Il convient de souligner que cette directive devait être transposée dans l’ensemble des pays membres de l’Union Européenne, au plus tard au 31 décembre 2019. En droit fiscal français, la directive européenne a été transposée par l’ordonnance n°2019-1068 du 21 octobre 2019 qui entrera en vigueur le 1er juillet 2020.

Les raisons de l’introduction d’une obligation de déclaration des dispositifs transfrontières

Selon la directive européenne, le principal motif pour l’introduction d’une obligation de déclaration est l’élaboration de plus en plus perfectionnée de dispositifs transfrontières, notamment par des fiscalistes hyperspécialisés. Les entreprises mettant en place ces dispositifs profitent, en effet, de la mobilité de capitaux, de personnes et de biens immatériels (ex : programmes, logiciels, vidéos sur Internet), ainsi que des différences entre les régimes de fiscalité des Etats membres de l’Union européenne. Les bénéfices imposables sont parfois transférés vers des Etats disposant de systèmes fiscaux avantageux et le montant de la charge fiscale globale des contribuables en est ainsi considérablement réduit. La finalité de cette loi est donc d’identifier encore plus rapidement qu’avant, c’est-à-dire en amont, et de contrer rapidement les pratiques transfrontières contribuant à l’évasion fiscale et aux transferts de bénéfices entre Etats membres de l’Union européenne.

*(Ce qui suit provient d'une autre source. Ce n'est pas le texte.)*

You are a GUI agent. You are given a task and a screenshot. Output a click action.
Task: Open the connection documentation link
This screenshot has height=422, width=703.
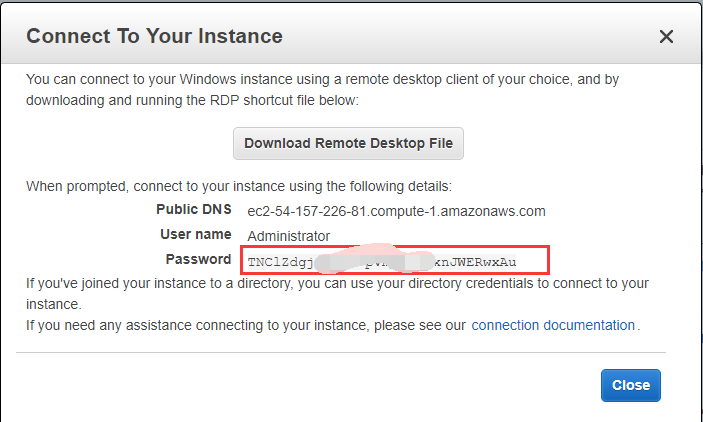tap(553, 325)

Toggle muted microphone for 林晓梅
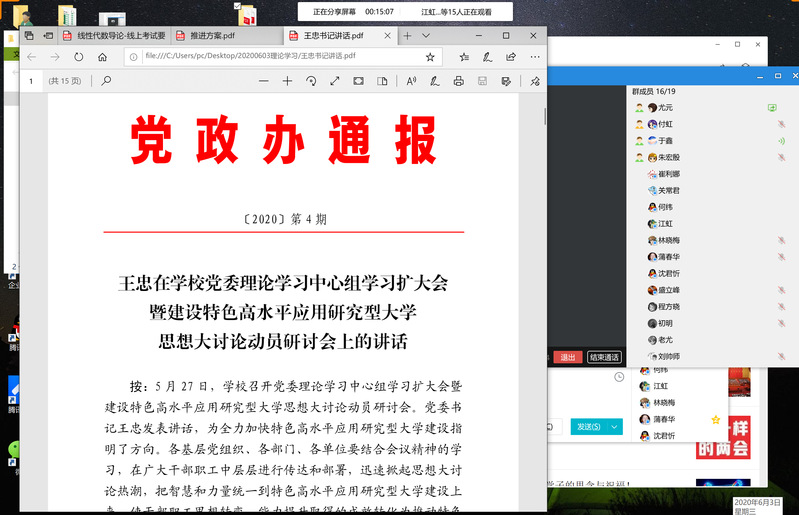coord(781,240)
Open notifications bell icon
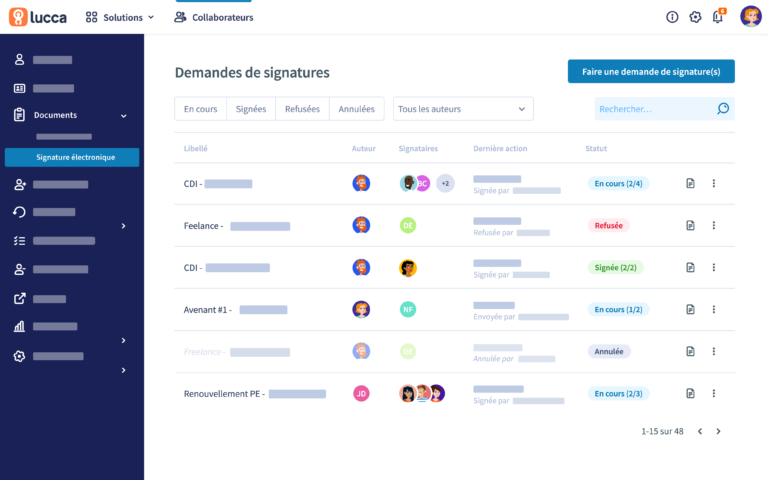This screenshot has height=480, width=768. click(x=718, y=17)
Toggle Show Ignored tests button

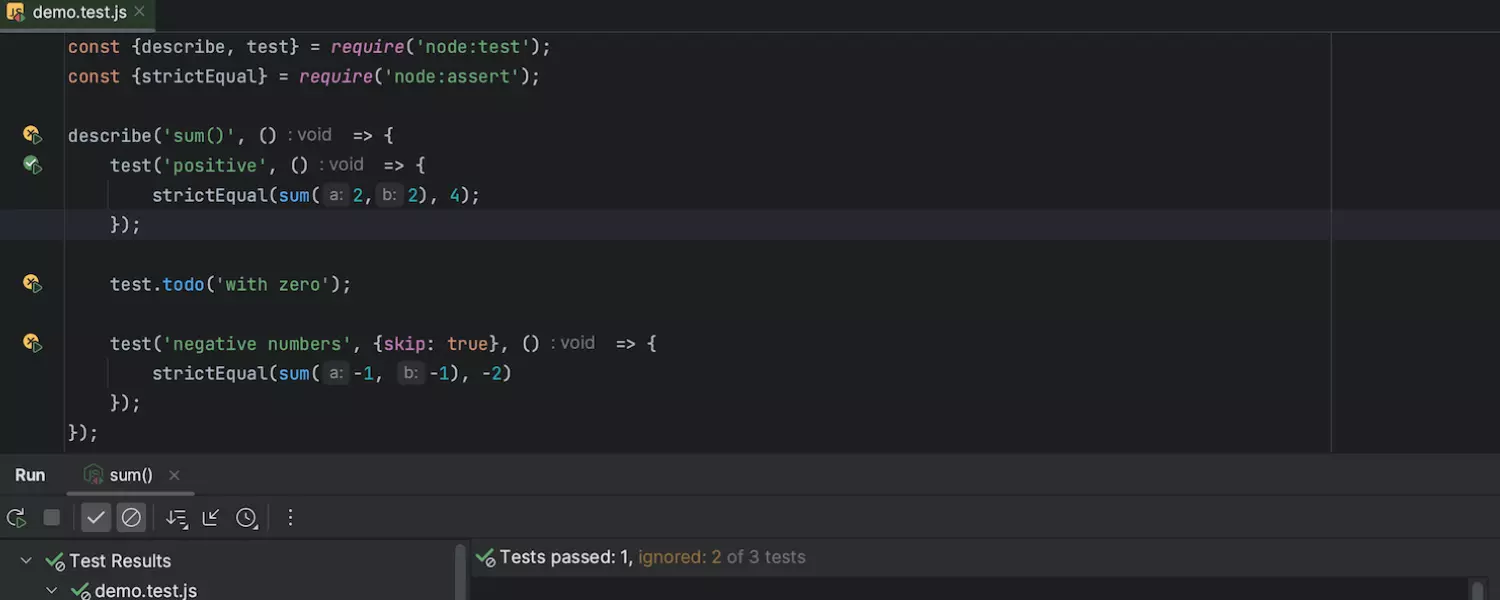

Obligation de communication au fisc des conseils donnés aux entreprises en lien avec les dispositifs transfrontières

La loi allemande du 21 décembre 2019 a mis en place une obligation pour les personnes appelées « intermédiaires » de communiquer les dispositifs transfrontières aux autorités fiscales allemandes. Il convient de déterminer en quoi consiste l’obligation de communication pour les personnes appelées « intermédiaires », puis de définir ce qui est entendu sous le terme « dispositif transfrontière ».

Obligation de communication pour les personnes appelées « intermédiaires »

La loi allemande du 21 décembre 2019 a mis en place une obligation pour les personnes appelées « intermédiaires » de communiquer les dispositifs transfrontières qu’elles ont conçus, commercialisés ou organisés, à destination le plus souvent d’entreprises, à l’Office Central Fédéral des impôts allemand (Bundeszentralamt für Steuern). Les intermédiaires sont principalement les instituts de crédit, les conseillers fiscaux, les experts-comptables et les avocats. Il n’est pas encore clairement déterminé sous quelle forme électronique les déclarations devront être transmises.

Lorsque l’obligation légale du secret professionnel empêche les intermédiaires de divulguer aux autorités fiscales les dispositifs transfrontières dont ils ont eu connaissance, les contribuables allemands concernés par ces dispositifs doivent communiquer ces dispositifs transfrontières à l’Office Central Fédéral des impôts allemand. Ceci a pour conséquence de faire peser sur ces intermédiaires une obligation d’informer de manière complète leurs clients sur leur obligation de communication au fisc.

Définition des dispositifs transfrontières

Les dispositifs transfrontières devant faire l’objet d’une déclaration selon la loi allemande du 21 décembre 2019 sont des procédés, mis en place dans un cadre fiscal concernant un ou plusieurs Etats membres de l’Union Européenne et qui permettent d’octroyer un avantage fiscal considérable au contribuable bénéficiaire de ces procédés. Le dispositif doit avoir un caractère transfrontalier, c’est-à-dire qu’il doit nécessairement concerner deux Etats différents.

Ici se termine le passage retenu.